He had experienced little trouble receiving loans and financing from banks and other lenders. According to Albert, some took advantage of him.

“His military pension checks were automatically deposited, and the banks would just let him spend the money, and then make $300 or $400 a month from penalties for his bounced checks.”

“He didn’t know how to take care of money. He couldn’t handle it. One outfit gave him a loan at 39.9-percent interest. He got $12,000 into debt with those people on a $3,500 loan.

“The bank would repossess his car every few months because he didn’t pay attention and keep up with payments. Then they’d turn right around and refinance it for him. He bought the same car three different times that way.”

Eventually Ron had to sell the farm at Chilhowee — and when that money ran out, he sought help from his old friend Albert, who was alarmed and angered by what he learned about Ron’s situation.

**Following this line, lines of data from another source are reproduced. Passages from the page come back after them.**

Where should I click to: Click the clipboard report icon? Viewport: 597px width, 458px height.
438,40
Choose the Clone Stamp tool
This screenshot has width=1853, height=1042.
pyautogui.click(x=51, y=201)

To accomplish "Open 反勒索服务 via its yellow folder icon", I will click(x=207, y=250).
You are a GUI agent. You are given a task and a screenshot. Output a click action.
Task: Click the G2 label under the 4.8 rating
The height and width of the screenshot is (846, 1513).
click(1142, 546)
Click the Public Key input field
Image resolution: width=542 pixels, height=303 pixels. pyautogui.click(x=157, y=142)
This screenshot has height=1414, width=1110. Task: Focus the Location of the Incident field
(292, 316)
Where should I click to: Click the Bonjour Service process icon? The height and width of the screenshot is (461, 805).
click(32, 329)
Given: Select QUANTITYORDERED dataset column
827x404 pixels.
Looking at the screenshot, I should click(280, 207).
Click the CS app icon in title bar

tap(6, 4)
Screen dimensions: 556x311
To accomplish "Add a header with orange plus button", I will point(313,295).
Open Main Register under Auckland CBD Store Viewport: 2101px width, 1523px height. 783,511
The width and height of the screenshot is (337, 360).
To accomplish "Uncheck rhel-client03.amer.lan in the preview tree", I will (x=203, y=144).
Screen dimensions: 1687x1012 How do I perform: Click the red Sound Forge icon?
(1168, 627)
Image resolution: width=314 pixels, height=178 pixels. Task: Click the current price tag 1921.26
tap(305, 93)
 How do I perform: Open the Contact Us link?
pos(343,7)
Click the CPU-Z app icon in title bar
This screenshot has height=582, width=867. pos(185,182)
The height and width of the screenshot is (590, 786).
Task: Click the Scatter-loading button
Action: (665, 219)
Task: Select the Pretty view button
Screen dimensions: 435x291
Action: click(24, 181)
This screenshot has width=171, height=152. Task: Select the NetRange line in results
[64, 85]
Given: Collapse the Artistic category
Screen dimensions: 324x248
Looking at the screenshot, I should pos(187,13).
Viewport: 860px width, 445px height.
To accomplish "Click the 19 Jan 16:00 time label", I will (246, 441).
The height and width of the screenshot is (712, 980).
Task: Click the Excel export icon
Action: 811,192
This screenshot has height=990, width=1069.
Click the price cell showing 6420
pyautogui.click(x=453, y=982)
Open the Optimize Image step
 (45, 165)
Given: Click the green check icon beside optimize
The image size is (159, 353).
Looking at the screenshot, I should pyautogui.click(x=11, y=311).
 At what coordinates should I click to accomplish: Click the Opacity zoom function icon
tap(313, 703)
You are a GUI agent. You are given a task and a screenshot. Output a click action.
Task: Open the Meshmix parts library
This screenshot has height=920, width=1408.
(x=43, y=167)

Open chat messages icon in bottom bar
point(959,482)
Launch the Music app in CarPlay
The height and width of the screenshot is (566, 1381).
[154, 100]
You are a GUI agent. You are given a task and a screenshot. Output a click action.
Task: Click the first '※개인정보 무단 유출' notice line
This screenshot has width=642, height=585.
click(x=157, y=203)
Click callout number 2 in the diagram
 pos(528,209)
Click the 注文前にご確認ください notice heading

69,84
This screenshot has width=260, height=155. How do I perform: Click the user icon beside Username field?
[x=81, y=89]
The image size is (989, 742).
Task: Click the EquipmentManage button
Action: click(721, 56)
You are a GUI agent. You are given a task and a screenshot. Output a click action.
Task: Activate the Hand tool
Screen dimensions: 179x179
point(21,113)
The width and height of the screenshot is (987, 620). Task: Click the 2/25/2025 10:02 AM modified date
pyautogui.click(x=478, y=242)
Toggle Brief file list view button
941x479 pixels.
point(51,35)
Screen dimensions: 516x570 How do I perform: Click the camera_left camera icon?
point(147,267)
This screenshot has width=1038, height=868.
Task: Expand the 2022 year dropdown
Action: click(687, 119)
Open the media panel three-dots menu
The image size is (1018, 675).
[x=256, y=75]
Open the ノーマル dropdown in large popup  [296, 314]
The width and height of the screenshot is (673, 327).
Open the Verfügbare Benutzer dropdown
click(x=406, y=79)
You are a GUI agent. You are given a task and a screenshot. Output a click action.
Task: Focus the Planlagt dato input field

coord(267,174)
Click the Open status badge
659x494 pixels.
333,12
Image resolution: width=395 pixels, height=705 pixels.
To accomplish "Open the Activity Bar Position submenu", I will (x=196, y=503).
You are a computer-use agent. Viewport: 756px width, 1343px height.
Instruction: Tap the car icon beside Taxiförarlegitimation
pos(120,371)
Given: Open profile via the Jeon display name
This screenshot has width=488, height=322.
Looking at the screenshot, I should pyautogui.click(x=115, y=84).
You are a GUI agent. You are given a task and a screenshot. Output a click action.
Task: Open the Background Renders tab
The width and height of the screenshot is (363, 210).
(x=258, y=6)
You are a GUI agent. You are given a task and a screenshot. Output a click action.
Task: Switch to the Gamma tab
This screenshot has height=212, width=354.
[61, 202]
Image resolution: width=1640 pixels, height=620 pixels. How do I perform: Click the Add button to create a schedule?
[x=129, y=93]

“He’d been spoiled growing up — his mother wouldn’t let his dad discipline him,” Albert says. “He’d always been given and handed things, and he just never took care of them. He was like a little kid with a toy — he’d play with things for a while, and then just throw them away and go on to the next thing.”

Albert was especially frustrated by the lack of oversight by the Veterans Administration.

“They just tell guys like Ron, ‘Hey, here’s your money, take it and go do whatever you want to do with it.’ They don’t provide counseling; there’s nobody at the VA watching to make sure the wolves don’t take advantage of someone like Ron. These guys are basically just let go to flounder out there on their own.”

Albert says he “hooked back up with Ron seven years ago. It took me two years to get him straightened out, to get him back to the life he deserved because of his service to his country. There were times I was ready to walk out the door. I told him more than once, ‘Ron, if you weren’t a veteran, I’d kick your ass!’

“But that’s the reason I took care of him: He was a Vietnam veteran, and this was my way to give back to one of those guys. I had help from some other people, but basically the fact that he was a veteran is what kept me going.

‘He had grief that he was carrying around'

“I put him on a budget, and slowly weaned him off some stuff. The day he died, he had money in the bank, he had a car paid for and all his bills were paid. It was quite an adventure.”

Sellars, a member of the class behind Ron’s at Glendale, and Ron’s longtime friend Andrus, agree that while Ron had a wild streak in him from the git-go, his time in Vietnam had a profoundly negative effect on the remainder of his life.

“He had grief that he was carrying around,” is how Andrus puts it.

“Vietnam took him and went with him,” says Sellars. “Like it did with a lot of other people — people who might’ve worked their way through it if they hadn’t had this impediment of being haunted by what they saw and did and heard and felt over there.

“Ron was devastated by it to the point that he couldn’t get beyond it. Whatever he was around (in Vietnam), it scarred him.”

Another friend, Larry Robertson, met Ron the first time only eight years ago. In the 1980s Robertson had worked for Dayton Rubber (Dayco) here and was the company’s technical advisor to NASCAR. Ron was a huge fan of the stock car circuit, and for a while spent lavishly to attend races around the country.

“When Ronnie found out what my job had been, he really bent my ear,” says Robertson. “I started taking him to lunch at the VFW, and he wanted me to tell him everything about what went on with NASCAR.

‘Ronnie had a good heart'

“He was a good guy at heart; he really was. I felt sorry for him because of the things that had happened to him, even though a lot of it was partly his own fault.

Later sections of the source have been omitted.